Le procès relatif à la disparition de Pierre Urbain Dangnivo a franchi une nouvelle étape ce mercredi 15 juillet 2026 devant le Tribunal de première instance de première classe de Cotonou. À l’issue de ses réquisitions, le ministère public a demandé une peine de 30 ans de réclusion criminelle contre le principal accusé, Codjo Alofa. Les débats se poursuivront ce jeudi avec les plaidoiries de la défense.
L’affaire Pierre Urbain Dangnivo, qui continue de retenir l’attention de l’opinion publique plus de quinze ans après les faits, est entrée dans une phase décisive. Au cours de l’audience de ce mercredi, le ministère public a présenté ses réquisitions devant le tribunal.

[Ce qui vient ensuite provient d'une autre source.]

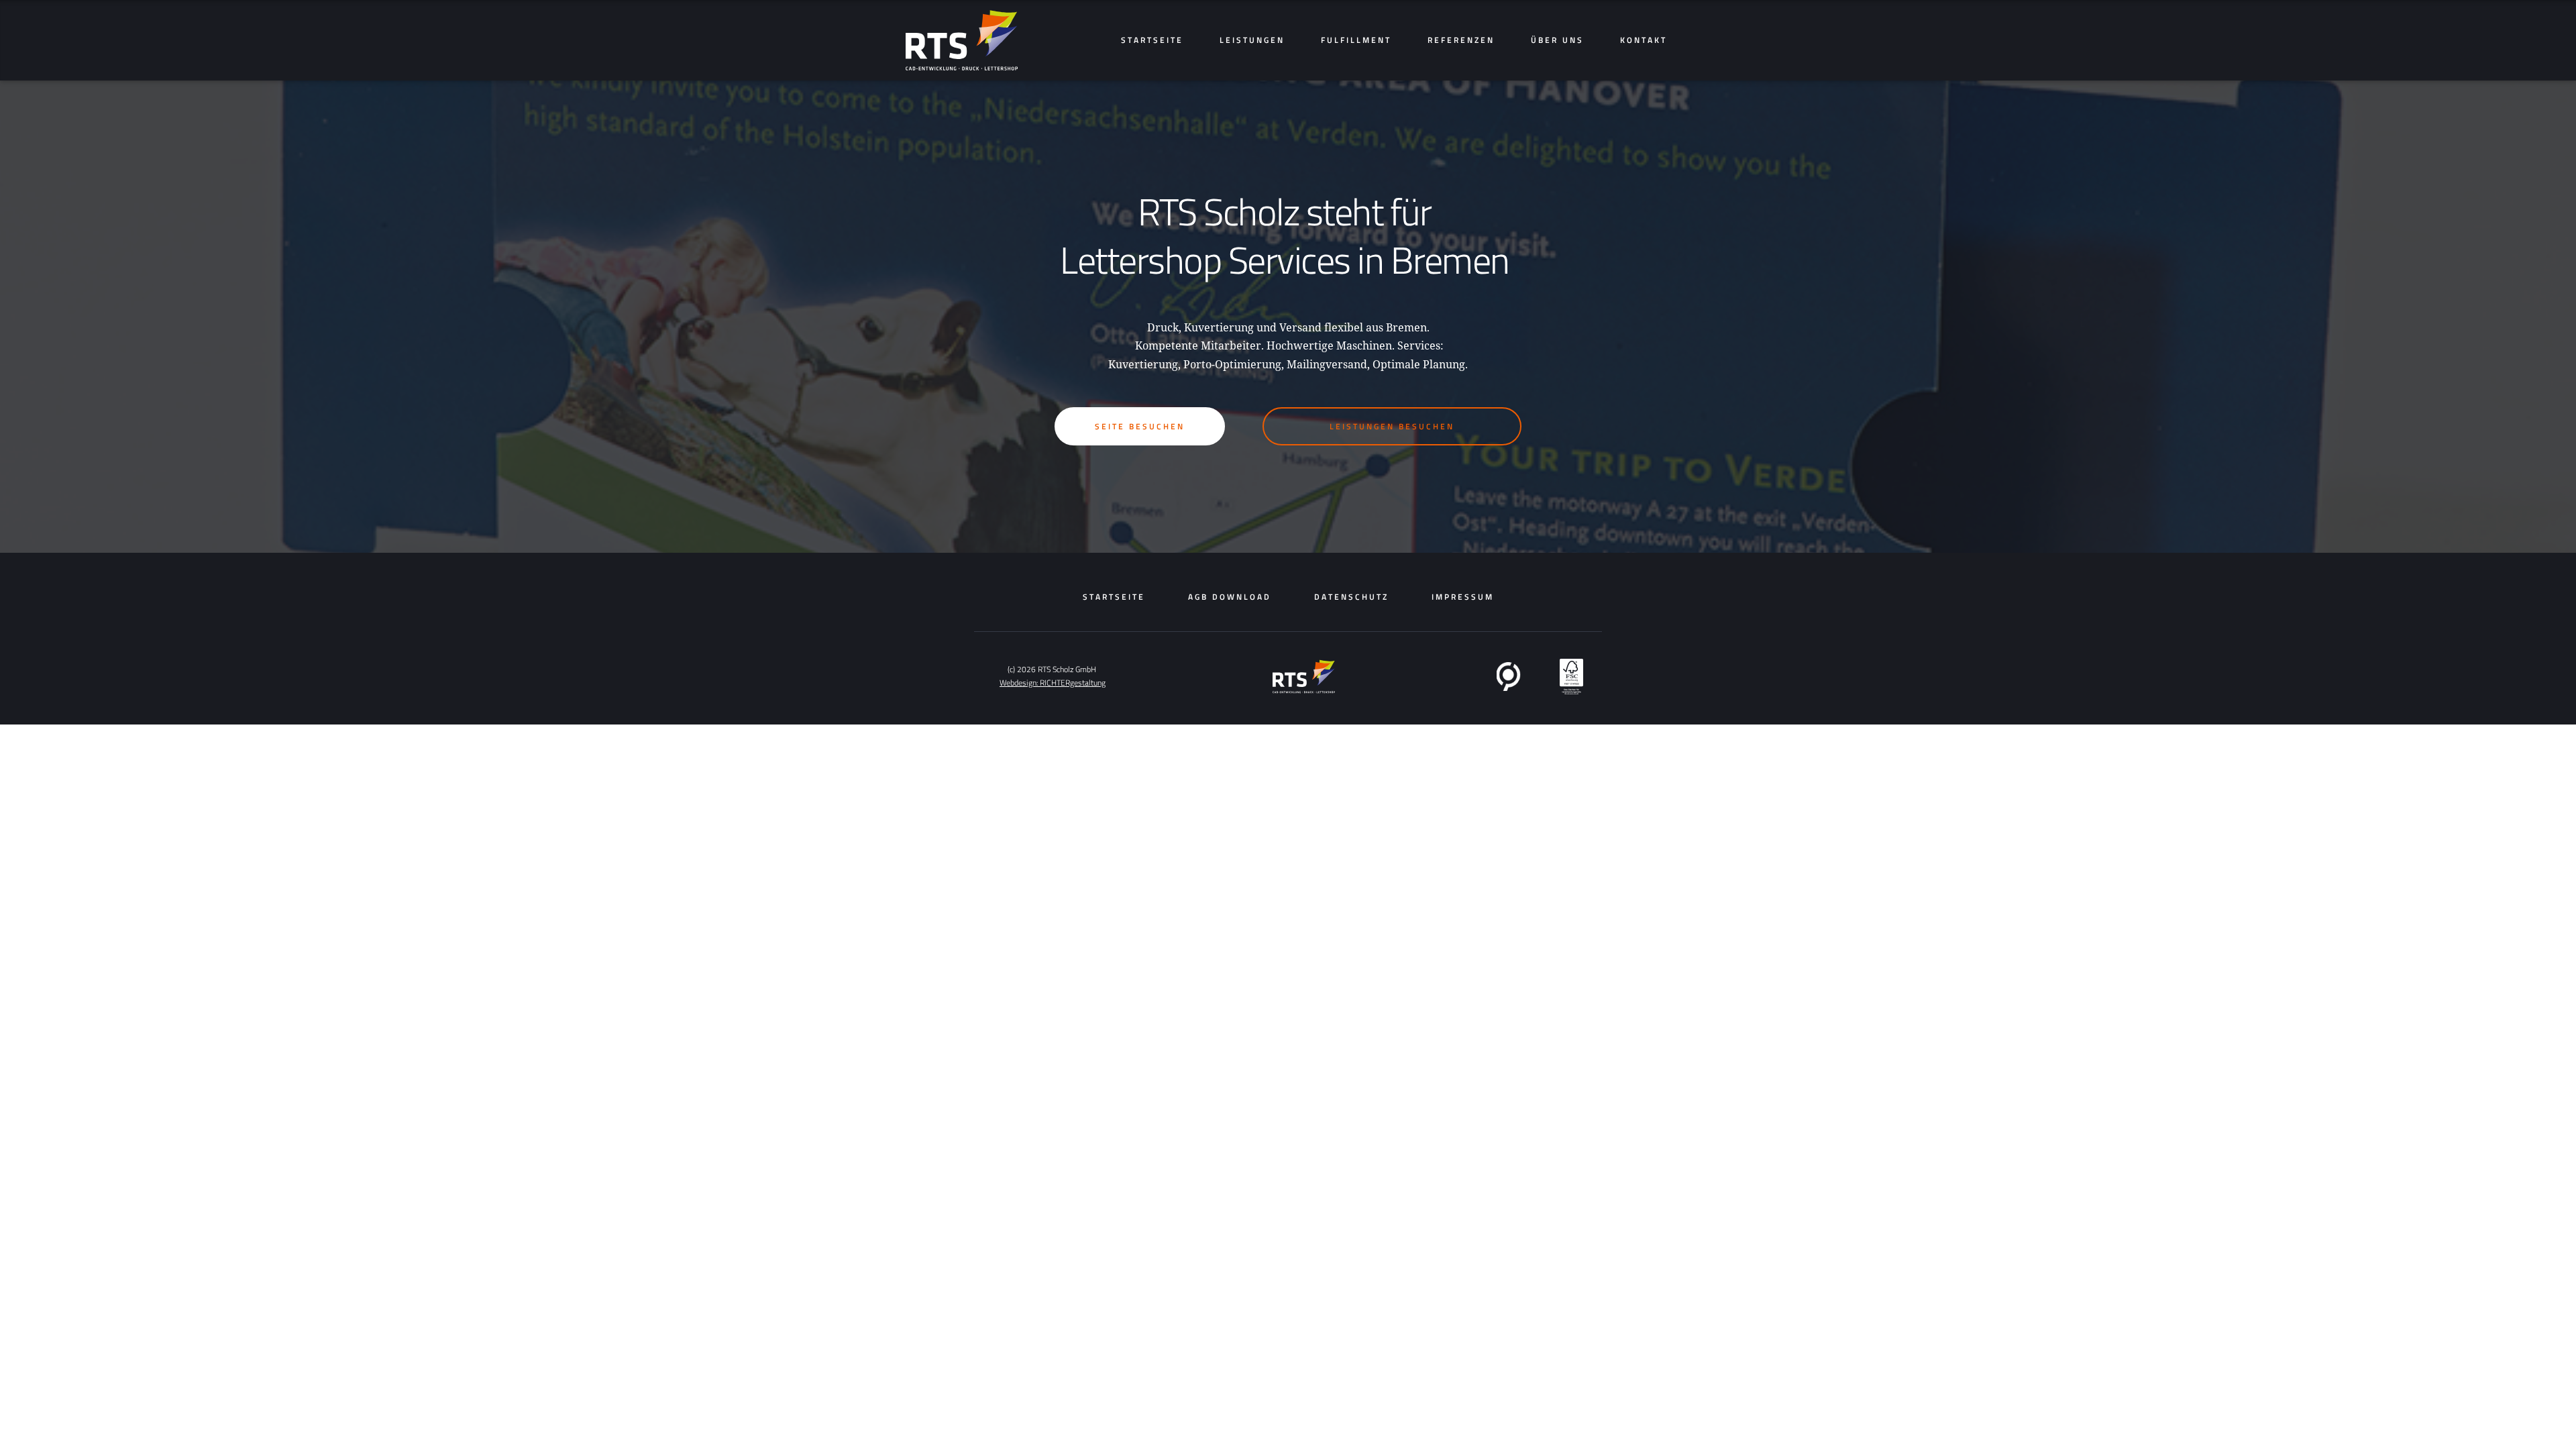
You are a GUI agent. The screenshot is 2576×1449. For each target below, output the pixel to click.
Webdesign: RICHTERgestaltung (1053, 682)
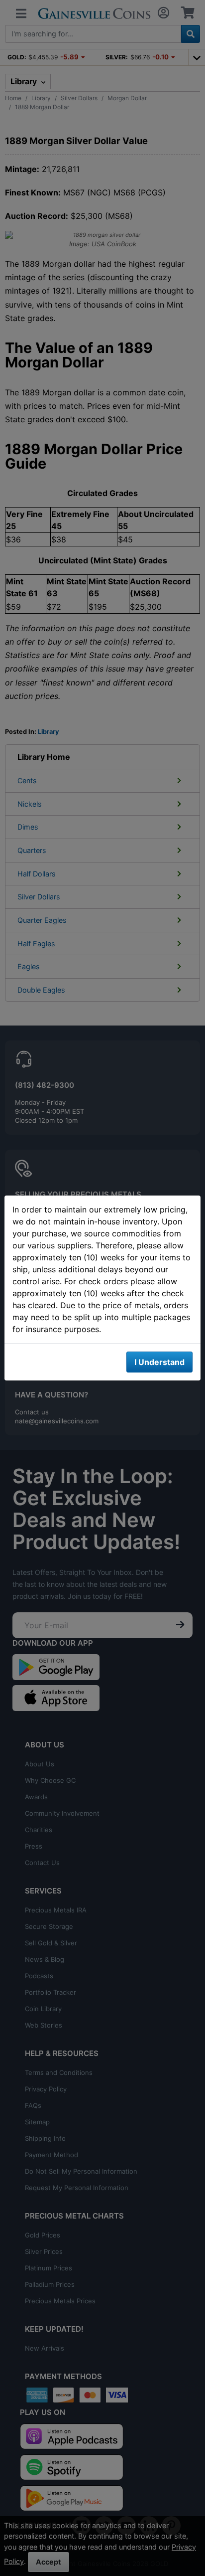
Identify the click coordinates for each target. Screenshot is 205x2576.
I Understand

Le procureur de la République a requis une peine de 30 ans de réclusion criminelle contre Codjo Alofa, principal accusé dans ce dossier. Le parquet a également sollicité une requalification des faits en complicité de meurtre avec coauteurs, tout en demandant une amende de 150 millions de francs CFA ainsi que la restitution des restes de la dépouille de Pierre Urbain Dangnivo à sa famille afin qu’elle puisse lui offrir une sépulture digne.
Concernant le second prévenu, Donatien Amoussou, le ministère public a requis une peine de 60 mois d’emprisonnement ferme pour des faits requalifiés en escroquerie.
À la suite des réquisitions du parquet, les avocats de la défense ont demandé un délai supplémentaire pour préparer leurs plaidoiries, estimant que la requalification des faits introduisait de nouveaux éléments nécessitant des échanges avec leurs clients. Le tribunal a finalement renvoyé l’audience au jeudi 16 juillet 2026, date à laquelle seront entendues les plaidoiries de la défense ainsi que les répliques des différentes parties.
Ce nouveau renvoi laisse présager une audience particulièrement attendue, alors que ce dossier emblématique de la justice béninoise approche progressivement de son dénouement.